WHAT TO DO ::
Would you retype exactly the lines from the one holding "The height and" through the last line of the listing, and only those, without pictures?

SOURCE MATERIAL ::
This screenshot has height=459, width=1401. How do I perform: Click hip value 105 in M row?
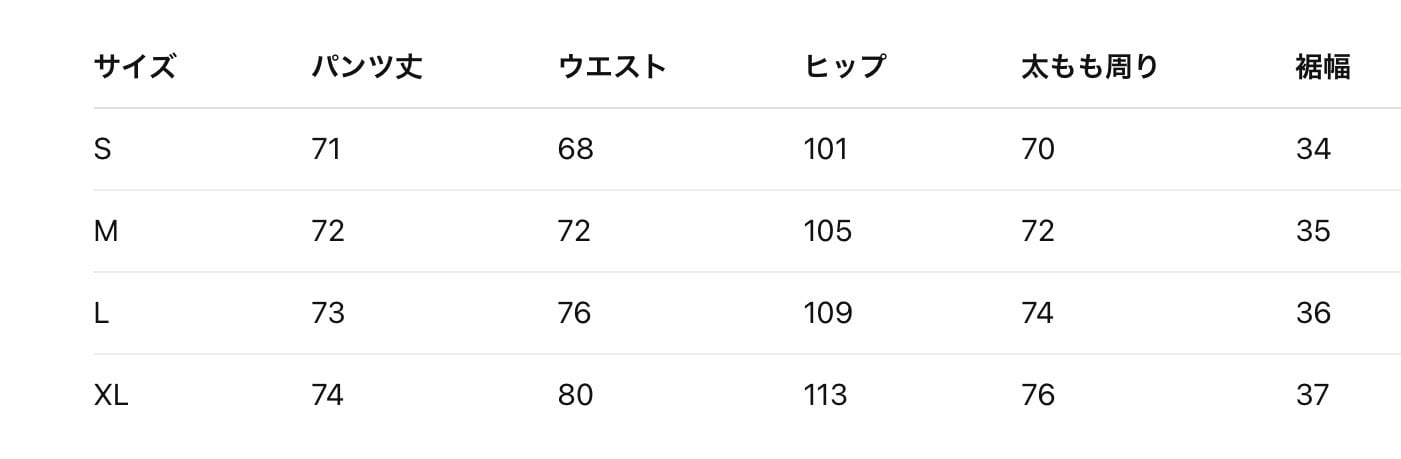(x=828, y=231)
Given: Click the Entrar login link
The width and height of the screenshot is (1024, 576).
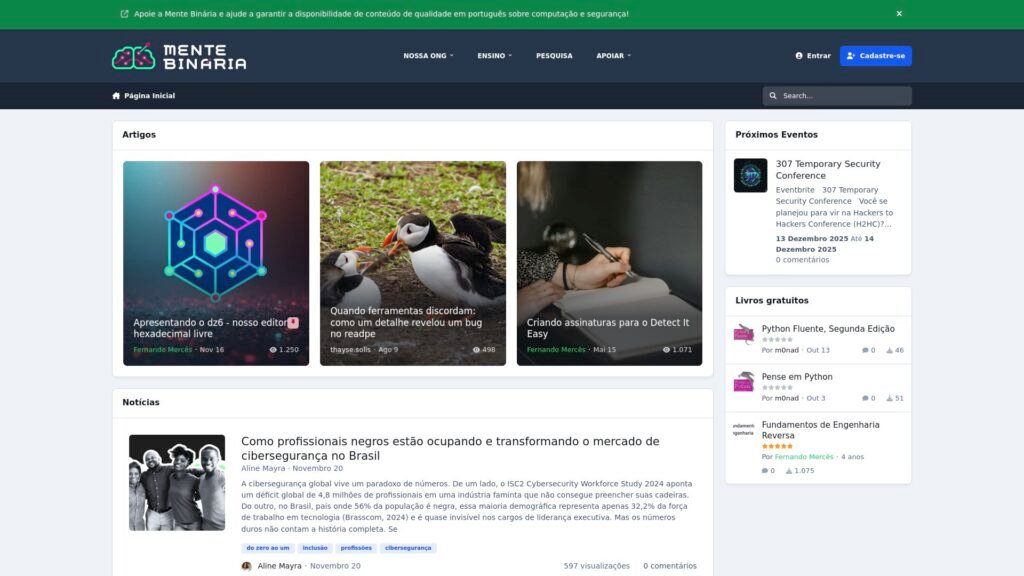Looking at the screenshot, I should 813,56.
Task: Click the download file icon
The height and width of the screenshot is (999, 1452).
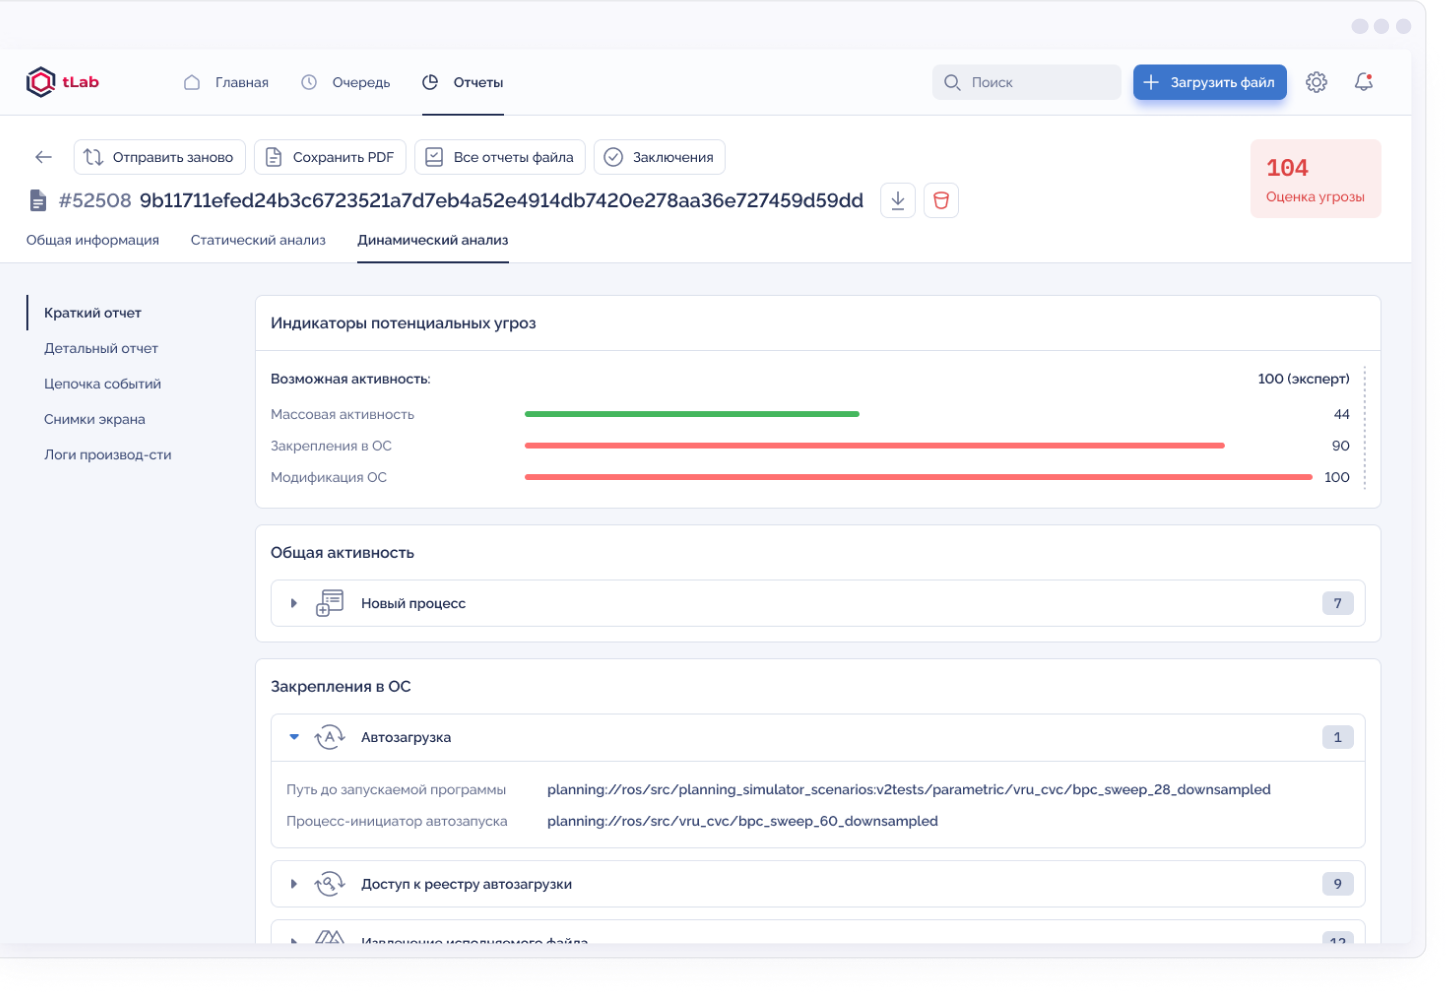Action: pyautogui.click(x=898, y=201)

WRITTEN REPLY ::
The height and width of the screenshot is (999, 1452).
Action: pyautogui.click(x=898, y=201)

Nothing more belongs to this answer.